2.2. Orbene, per quanto concerne la protezione sussidiaria ex art. 14, lett. c) del decreto succitato, la Corte d’appello ha accertato – con ricorso a fonti internazionali citate nel provvedimento – che nella zona di origine dell’istante non sussiste una situazione di violenza indiscriminata, derivante da un conflitto interno o internazionale. A fronte di tali motivati accertamenti in fatto, il motivo di ricorso si sostanzia, per contro, in generiche deduzioni circa il regime giuridico della forma di protezione in esame, nonchè nell’allegazione di circostanze fattuali e di valutazioni di merito.
2.3. Quanto alla misura del permesso di soggiorno per ragioni umanitarie temporalmente applicabile, nel testo precedente il D.L. n. 113 del 2018, convertito con L. n. 132 del 2018, alla fattispecie concreta (Cass. Sez. U., 13/11/2019, nn. 29459, 29460, 29461) va rilevato che il giudice territoriale ha motivato il diniego di protezione umanitaria, in considerazione del fatto che la narrazione delle vicende che avrebbero determinato l’abbandono del Paese di origine da parte del richiedente non evidenzia situazione alcuna di vulnerabilità personale. Del resto l’accertata non attendibilità della narrazione dei fatti operata dal medesimo, ed il mancato rilievo di una generale situazione socio-politica negativa, nella zona di provenienza, correttamente hanno indotto il Tribunale a denegare la misura in esame (cfr. Cass., 23/02/2018, n. 4455), non avendo, peraltro, il ricorrente fornito alcun elemento di valutazione neppure quanto ad un’eventuale integrazione nel Paese ospitante.
Nè l’istante – al di là di generiche dissertazioni relative ai principi giuridici in materia, ed alla riproposizione dei temi di indagine già sottoposti al giudice di merito – ha dedotto di avere allegato, nel giudizio di merito, ulteriori, specifiche, situazioni di vulnerabilità.
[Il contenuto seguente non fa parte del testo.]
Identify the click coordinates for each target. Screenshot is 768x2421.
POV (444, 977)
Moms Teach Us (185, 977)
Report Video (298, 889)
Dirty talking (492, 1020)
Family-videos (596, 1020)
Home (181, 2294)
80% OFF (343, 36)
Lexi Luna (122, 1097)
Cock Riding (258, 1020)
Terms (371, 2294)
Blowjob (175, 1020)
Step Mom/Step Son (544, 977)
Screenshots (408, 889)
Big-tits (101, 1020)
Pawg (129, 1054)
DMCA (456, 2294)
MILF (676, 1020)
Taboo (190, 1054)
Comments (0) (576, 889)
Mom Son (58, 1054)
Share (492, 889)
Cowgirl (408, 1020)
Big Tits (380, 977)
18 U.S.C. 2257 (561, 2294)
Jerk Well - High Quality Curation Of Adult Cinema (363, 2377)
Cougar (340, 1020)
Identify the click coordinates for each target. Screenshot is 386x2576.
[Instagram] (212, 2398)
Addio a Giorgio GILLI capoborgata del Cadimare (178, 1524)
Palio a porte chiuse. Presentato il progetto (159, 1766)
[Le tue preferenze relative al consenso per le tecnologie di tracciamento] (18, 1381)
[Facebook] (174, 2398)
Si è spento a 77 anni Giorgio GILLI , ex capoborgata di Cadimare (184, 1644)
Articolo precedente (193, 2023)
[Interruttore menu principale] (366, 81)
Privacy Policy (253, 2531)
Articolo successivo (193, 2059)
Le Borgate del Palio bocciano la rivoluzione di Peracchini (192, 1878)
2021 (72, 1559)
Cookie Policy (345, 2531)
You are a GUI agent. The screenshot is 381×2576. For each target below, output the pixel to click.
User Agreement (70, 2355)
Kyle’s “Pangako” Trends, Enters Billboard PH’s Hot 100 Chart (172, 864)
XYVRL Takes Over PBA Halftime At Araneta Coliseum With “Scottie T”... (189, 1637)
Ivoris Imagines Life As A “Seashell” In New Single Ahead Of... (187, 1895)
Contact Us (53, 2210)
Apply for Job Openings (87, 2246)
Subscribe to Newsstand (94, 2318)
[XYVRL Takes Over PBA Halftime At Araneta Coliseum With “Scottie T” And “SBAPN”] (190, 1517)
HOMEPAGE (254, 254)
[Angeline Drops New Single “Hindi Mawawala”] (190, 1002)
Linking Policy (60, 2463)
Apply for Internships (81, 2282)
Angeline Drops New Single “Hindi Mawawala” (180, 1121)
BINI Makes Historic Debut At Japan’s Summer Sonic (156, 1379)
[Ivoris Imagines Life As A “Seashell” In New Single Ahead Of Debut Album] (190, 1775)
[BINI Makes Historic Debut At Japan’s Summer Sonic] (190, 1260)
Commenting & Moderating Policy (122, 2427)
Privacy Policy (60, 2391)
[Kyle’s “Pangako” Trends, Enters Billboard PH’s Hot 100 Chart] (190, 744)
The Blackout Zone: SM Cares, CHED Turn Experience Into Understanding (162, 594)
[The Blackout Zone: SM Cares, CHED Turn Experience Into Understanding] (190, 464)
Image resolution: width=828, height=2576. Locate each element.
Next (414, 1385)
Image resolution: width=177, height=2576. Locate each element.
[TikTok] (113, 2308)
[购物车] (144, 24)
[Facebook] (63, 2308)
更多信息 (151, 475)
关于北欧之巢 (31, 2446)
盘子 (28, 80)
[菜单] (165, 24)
3. Per tutte le ragioni esposte, il ricorso deve essere, pertanto, dichiarato inammissibile, senza alcuna statuizione sulle spese, attesa la mancata costituzione dell’intimato.
P.Q.M.
Dichiara inammissibile i ricorso,. Ai sensi del D.P.R. n. 115 del 2002, art. 13, comma 1 quater, dà atto della sussistenza dei presupposti processuali per il versamento, da parte della ricorrente, dell’ulteriore importo a titolo di contributo unificato, pari a quello, ove dovuto, per il ricorso, a norma dello stesso art. 13, comma 1 bis.
Così deciso in Roma, il 27 gennaio 2021.